===== Reading text =====

12 Popular Beer-And-A-Shot Drinks From Around The World

Tasty as a beer, with a punch that tells you it's something a little stronger. That's right: It's a beer bomb shot. If you've never had the honor of participating in this drinking tradition, today is your day. Beer bomb shots have been around and enjoyed for ages. They have gained popularity worldwide for their unique flavors, endless possibilities, and shared sentiment (let's party) that can cross cultural barriers.

Some hold a rich cultural significance and others are just history in the making. But every beer bomb shot proves the theory that simple, cocktails that feature only two ingredients don't have to be boring. And in many cases, they're far from it. From the traditional yorsh in Russia to the iconic Jägerbomb in the United States, let's take a trip around the globe and look at each country's rendition of the iconic beer bomb shot, or more delicately put, beer-and-a-shot drinks.

=====

Job 1 - Repeat the stretch of the beer bomb shot article from "Some hold a" through "delicately put, beer-and-a-shot drinks." word for word.
Job 2 -
Answer these questions using the beer bomb shot article.
(a) Which drink does it call traditional in Russia?
(b) Which drink does it call iconic in the United States?
(c) What shared sentiment does it say can cross cultural barriers?
The records come from a separate source unrelated to the beer bomb shot article.

===== Entries supplied =====

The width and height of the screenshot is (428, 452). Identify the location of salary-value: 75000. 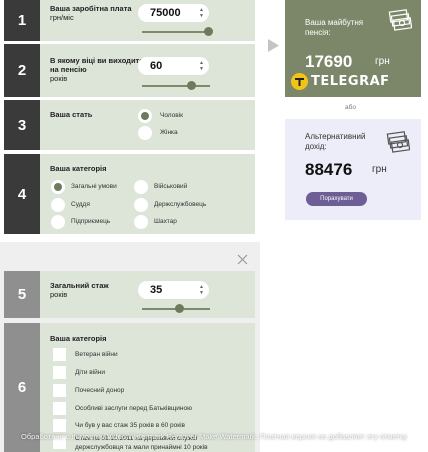
(166, 13).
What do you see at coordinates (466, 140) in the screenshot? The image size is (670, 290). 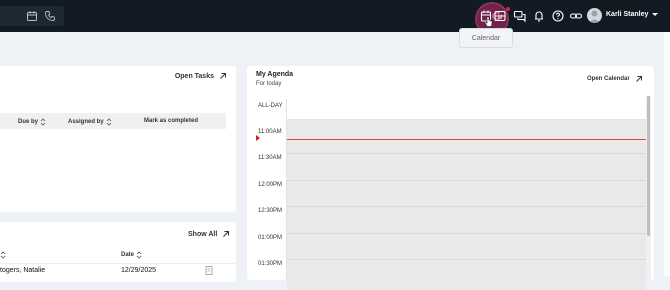 I see `current-time-line` at bounding box center [466, 140].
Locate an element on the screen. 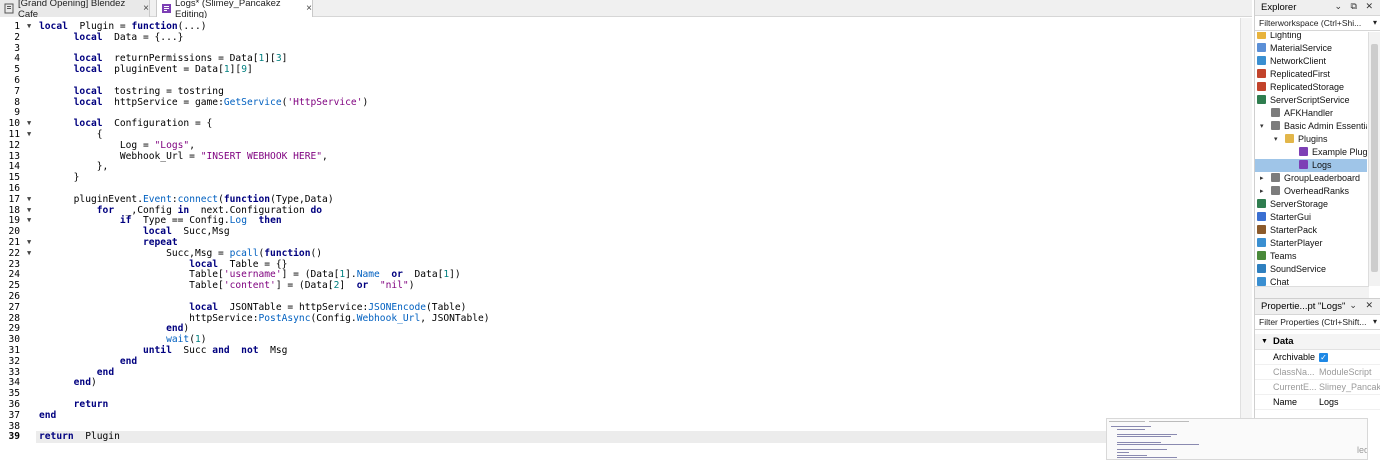  property-row: ClassNa... ModuleScript is located at coordinates (1318, 372).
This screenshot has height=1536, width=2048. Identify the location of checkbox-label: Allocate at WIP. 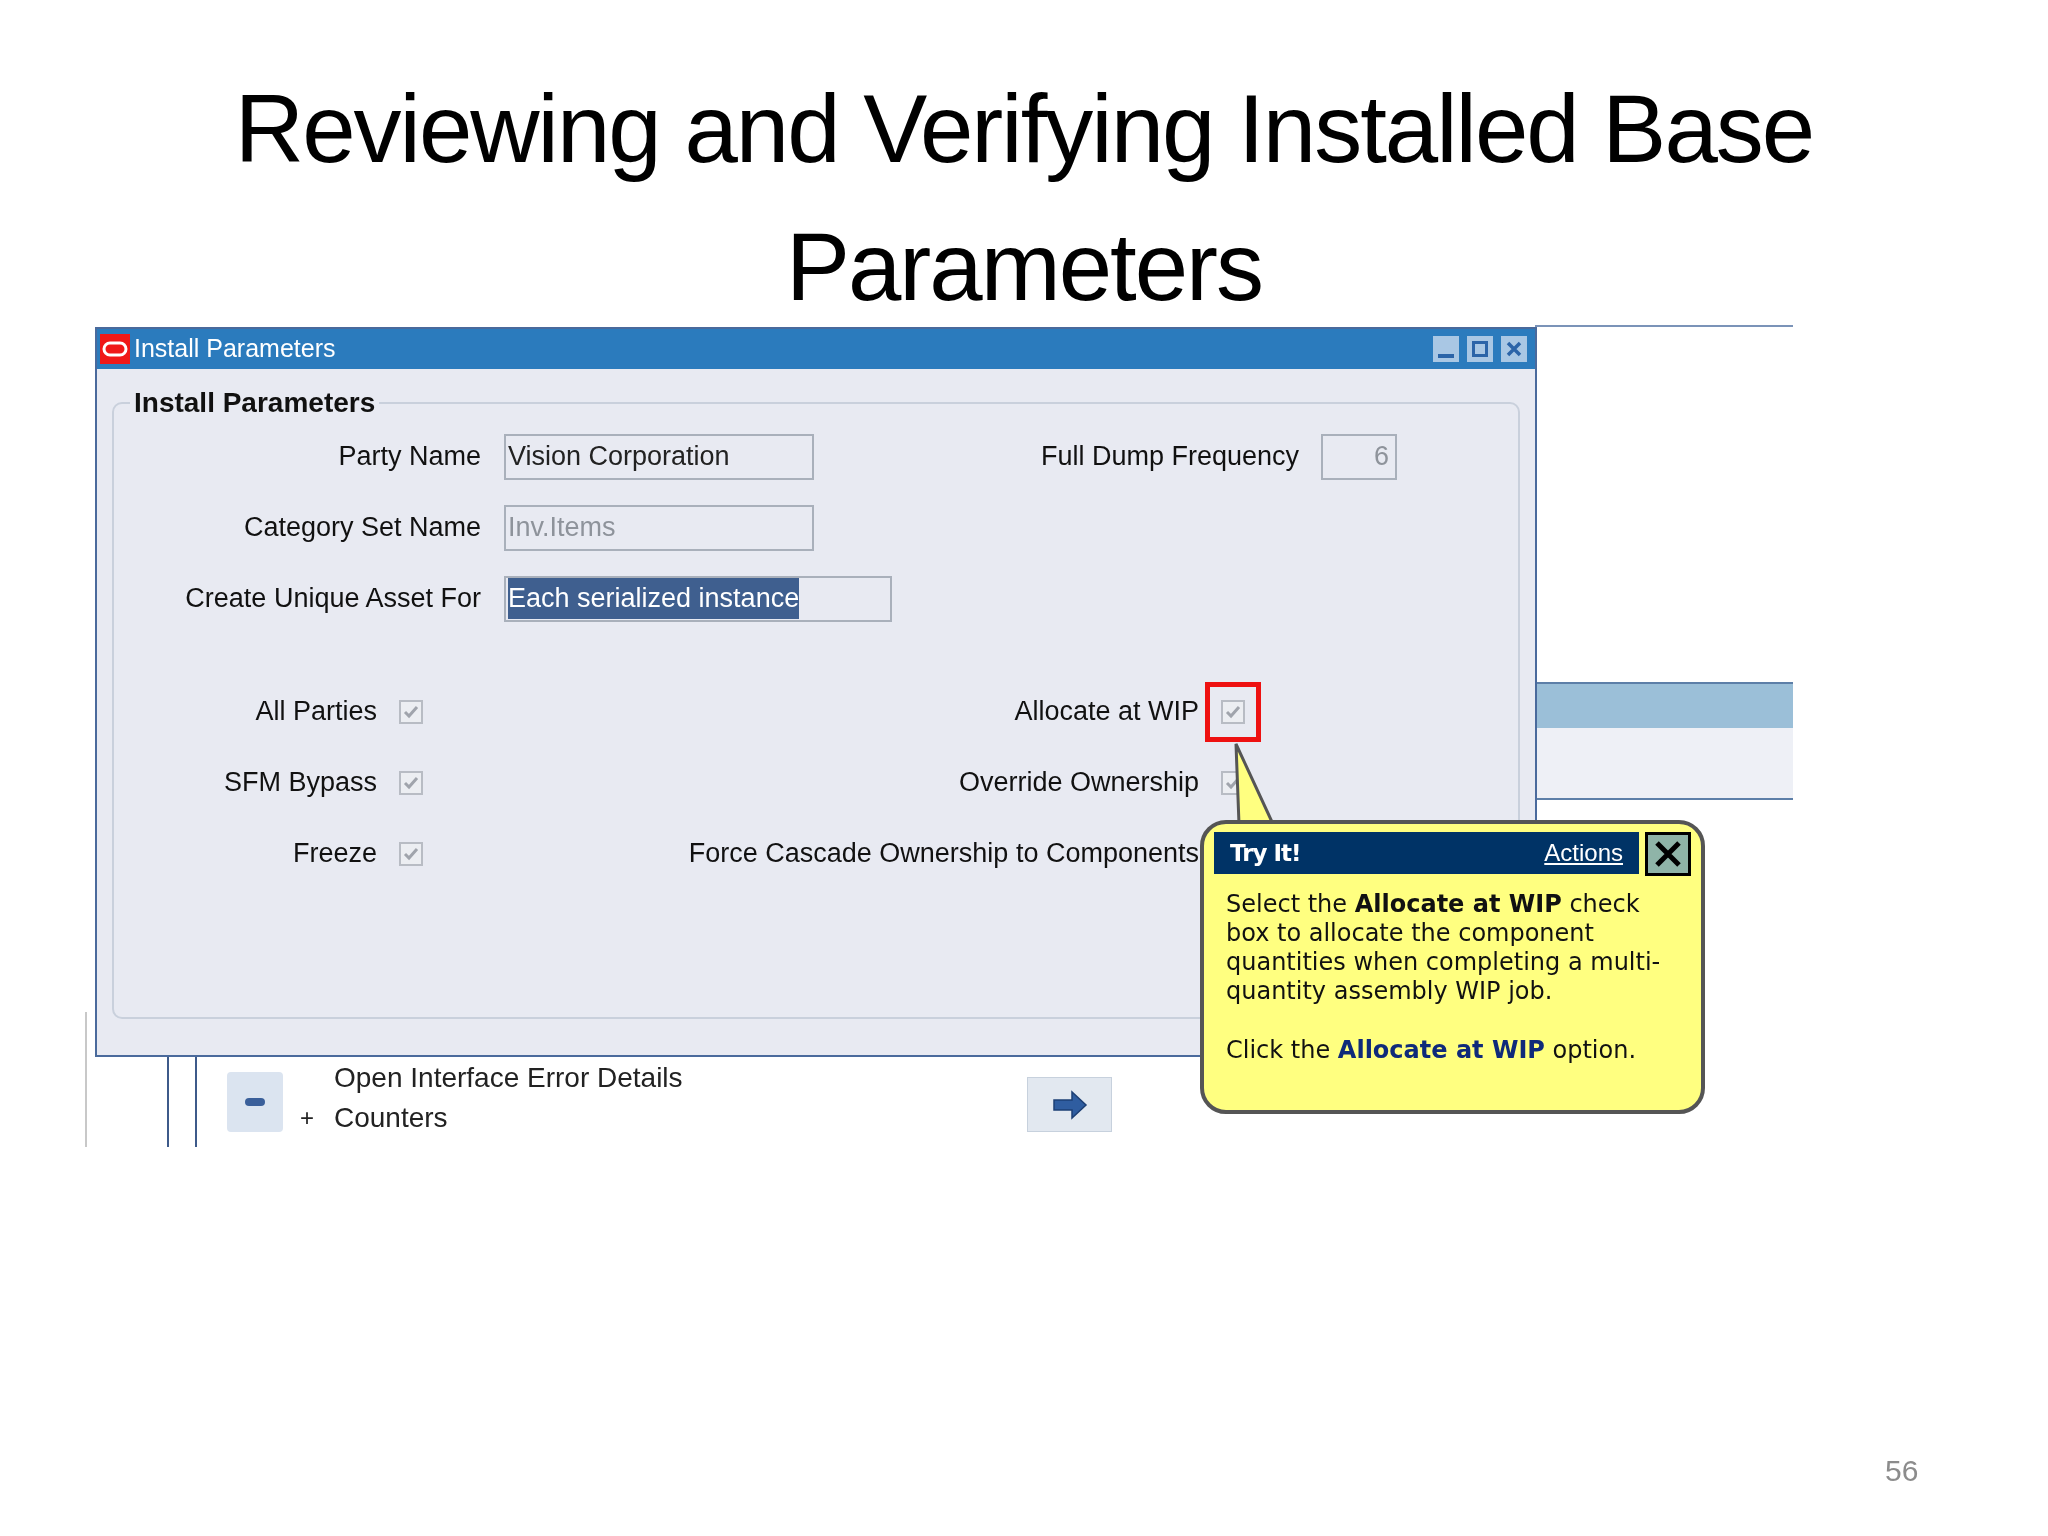
(1106, 712).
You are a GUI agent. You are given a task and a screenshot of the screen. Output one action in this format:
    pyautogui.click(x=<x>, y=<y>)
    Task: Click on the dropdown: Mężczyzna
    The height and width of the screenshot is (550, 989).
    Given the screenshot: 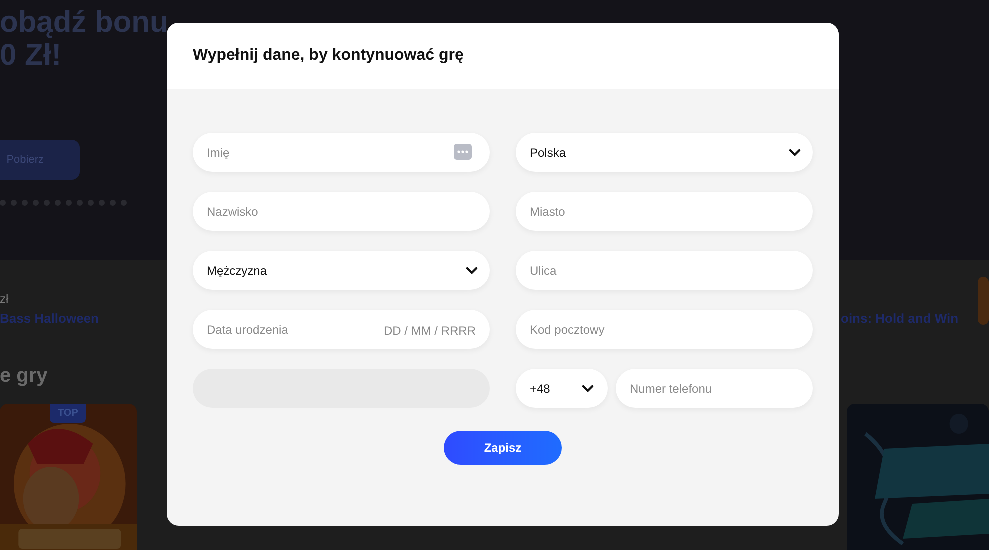 What is the action you would take?
    pyautogui.click(x=342, y=270)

=====

Answer 1 -
Some hold a rich cultural significance and others are just history in the making. But every beer bomb shot proves the theory that simple, cocktails that feature only two ingredients don't have to be boring. And in many cases, they're far from it. From the traditional yorsh in Russia to the iconic Jägerbomb in the United States, let's take a trip around the globe and look at each country's rendition of the iconic beer bomb shot, or more delicately put, beer-and-a-shot drinks.

Answer 2 -
(a) The yorsh
(b) The Jägerbomb
(c) Let's party